Gravity's Rainbow - Part 3 - Chapter 18: You Shouldn't Be Here
Analysis of Gravity's Rainbow, Part 3 - Chapter 18: The Storm on the Anubis, Slothrop Searches for Bianca, Overboard
Slothrop has been aboard the Anubis — the vessel of the Elites — and has heard the stories of numerous of its riders: two separate pasts of Greta Erdmann, some of Ensign Morituri’s life and work, Bianca’s wants and dreams, and tidbits of various non-riders within these stories. Now, the stories done, the Anubis is in dire straits. Waves and storms toss it to-and-fro, though its captain seems to be unphased. The nature of the universe around them even seems to be warping into something unnatural with the daylight having “been declining for too many hours” (489). It is the New World calling out to Slothrop that he is breaking emerging laws of nature: being present and participatory in an order that should be barred to him.
These phenomena give Procalowski some hope that, given the ship is attempting to make way toward Swinemünde and the Russians are attempting to prevent this entry, the storm will provide cover. It is even pondered, though it is unclear by whom, that Vaslav Tchitcherine could be one of the Russians looking for the ship. Despite Procalowski’s nonchalance, many of the riders are showing varying degrees of stress. This changing in the world’s order is causing a number of the former military men’s PTSD to reemerge, the partygoers’ drunken stupors to end in vomiting, the aristocratic women who once laid out on decks and tanned to now lay cold and drenched by rain. It is a feeling none of these Elite should have to worry about anymore, but the ‘world’ is trying to set things right, get Slothrop off the ship, and reset Their path forward.

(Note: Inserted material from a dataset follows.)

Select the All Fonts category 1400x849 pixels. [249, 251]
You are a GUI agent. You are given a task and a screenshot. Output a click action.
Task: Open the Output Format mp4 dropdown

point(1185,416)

At the moment, Slothrop is more troubled with his search for Bianca than anything. He knows she is in hiding, and although he has promised Erdmann that he would find her, it seems he is more concerned with atoning for his sin. His search for her is simultaneously plagued by other thoughts regarding Erdmann’s recent story: that of her, Blicero, Imipolex G, and the Schwartzgerät. He has realized that the initial revelation of an ‘S-Gerät’ during his V-2 research at the Casino Hermann Goering with Tantivy Mucker-Maffick, Hillary Bounce, Teddy Bloat, and others, was not coincidental. They had put him onto the term knowing that it would be something he could not put aside — that he would follow it to the very extent of his ability. And finally, he begins to tie this all together:
Imipolex G is a synthetic polymer, a plastic that is both erotic and utilitarian, that even feels and acts at times like human flesh. This plastic was used for two things — by Laszlo Jamf to act as the stimulus on Slothrop’s infant penis which would cause him to become erect, and by Blicero (and his engineers like Franz Pökler) to create the Schwartzgerät, a device that would be put into the 00000 V-2 rocket and launched for some still unknown purpose. So, he believes that the rocket has been following him, that its entrance into his vicinity would lead to his erection, or that, given he has been sent Beyond the Zero and into an ultraparadoxical phase (1.13), his erection called the plastic, and thus the rocket, to him. So, symbolically, he as a representation of America, has been conditioned to serve as the lightning rod for all things that the 00000 and Imipolex G could represent: war and death, the personification of plastic and machinery (going as far as giving it a life and soul, even worshipping it), a lust for control and subjugation, levels and compartmentalizations of power, and numerous other ideas discussed previously.
This paranoia, this mistrust of everyone who he has met — each of them having led him astray or led him on a narrower and narrower path tower the Schwartzgerät — is taking away his humanity and emotion. He has lost this all. He has, with each changed outfit, even lost his own individuality — his own self. So, it should be no surprise that he has attempted to seek this new life aboard the Anubis, participating in the blood cult of the Elite. He is numb, unalarmed, barely even a person at this point.
The ship becomes invisible to any watchers and rides through the tidal waves of the storms. Slothrop has visions of Elites from ages before this one: a countess, those who slaughtered and displayed bodies of Jews and Leftists, and pedophiles. And then he sees her, though he convinces himself he does not. He sees Bianca standing on the edge of the ship, eyes closed, ready to jump — jumping, falling. He cannot tell if it is reality which he watches, or a figment of his own imagination. And he too, as if he was led to this spot both to witness this and experience it himself, was attacked and thrown overboard, just as the storm, the New World, and the Fourth Reich would have wanted. In the water, he sobs, adding nothing to the ocean; his suffering and sadness is a mere statistical fuzz among the aggregation that has been experienced by all these past years. The tears do show one thing though. While he has lost much of it, there is still some humanity inside of him, but it is being stripped away bit by bit as his journey goes on.